#### [What you will do]
Word for word, please copy the line containing "Task: Click the Debug Log bug icon" and all lines after it in the entries below, and only those, leaving every picture out.

▽

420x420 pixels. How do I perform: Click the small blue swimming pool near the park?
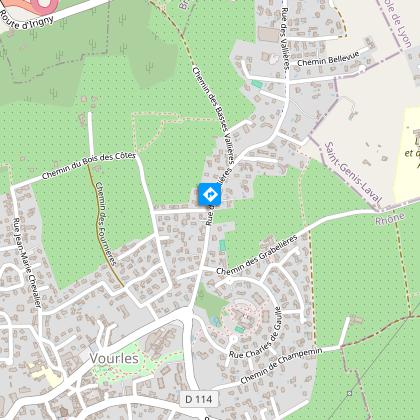click(x=216, y=321)
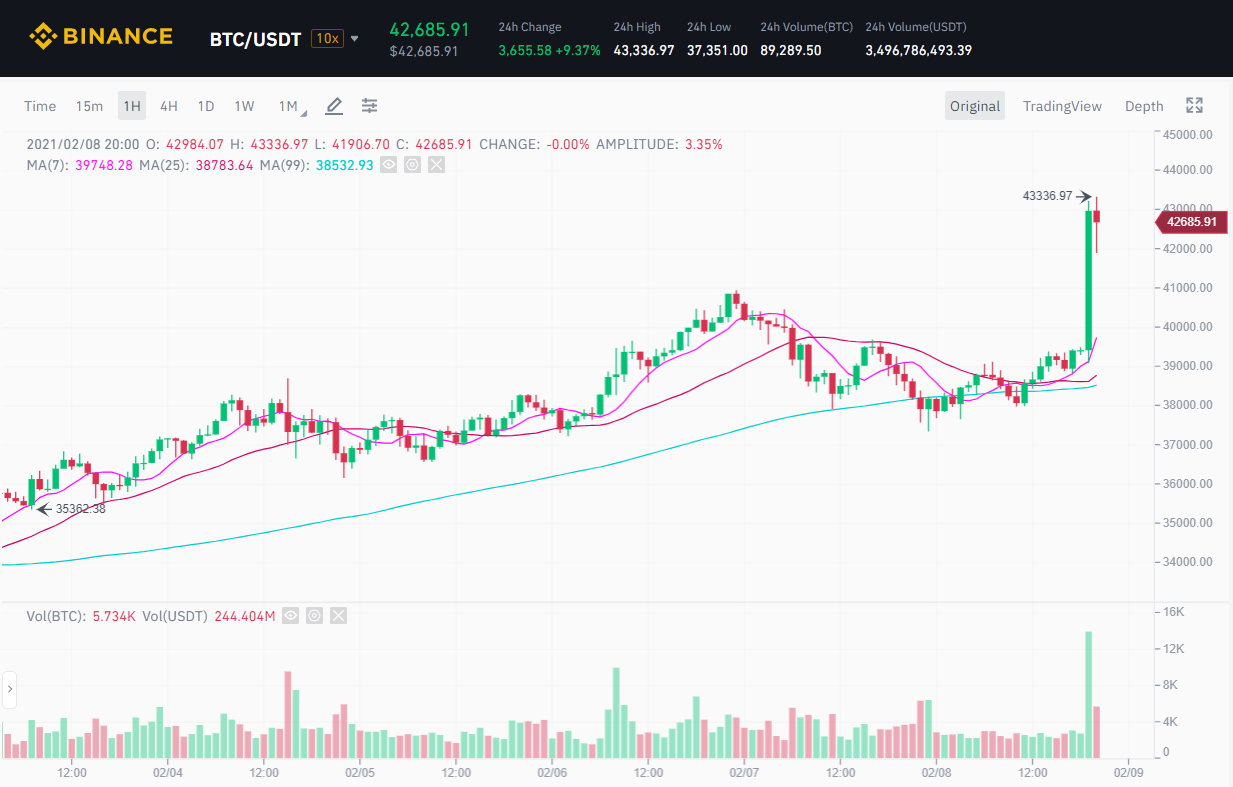
Task: Switch to the Depth chart tab
Action: tap(1144, 106)
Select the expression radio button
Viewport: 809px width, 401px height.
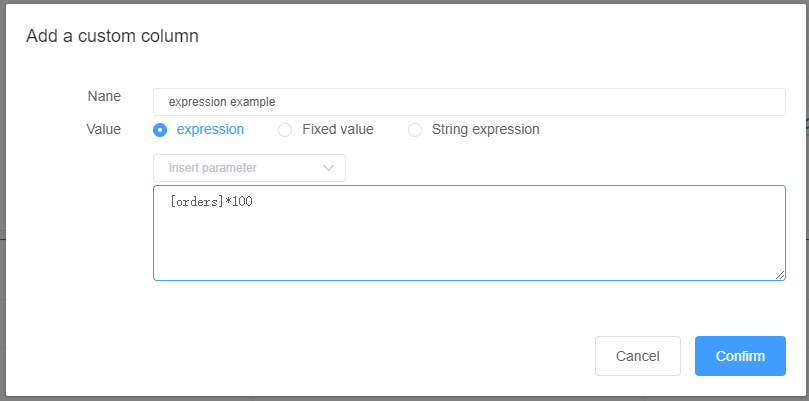160,130
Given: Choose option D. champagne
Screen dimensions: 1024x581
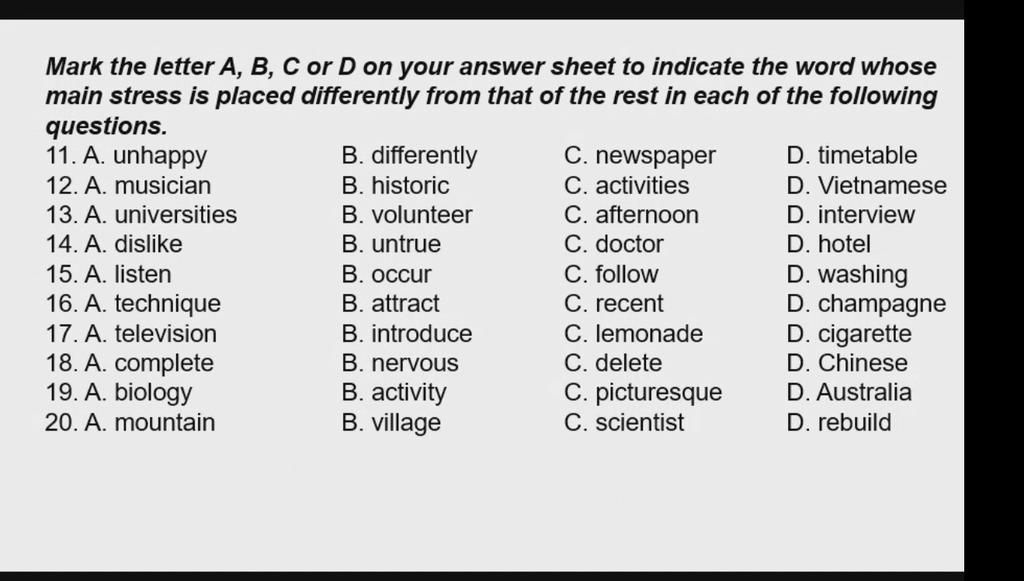Looking at the screenshot, I should [x=867, y=304].
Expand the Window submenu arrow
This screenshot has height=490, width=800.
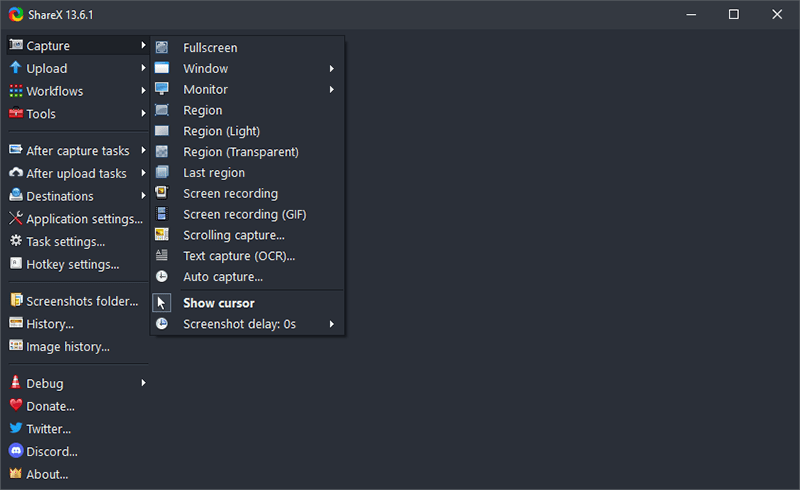(331, 69)
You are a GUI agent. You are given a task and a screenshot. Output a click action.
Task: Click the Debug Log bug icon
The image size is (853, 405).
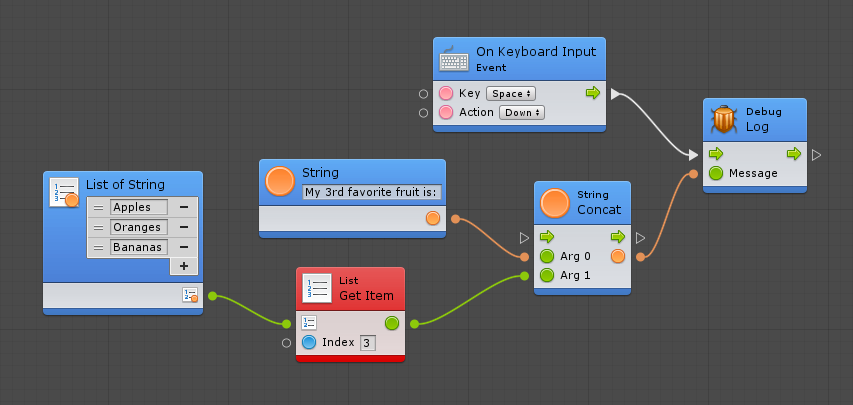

△

#### [Response below]
Task: Click the Debug Log bug icon
The image size is (853, 405).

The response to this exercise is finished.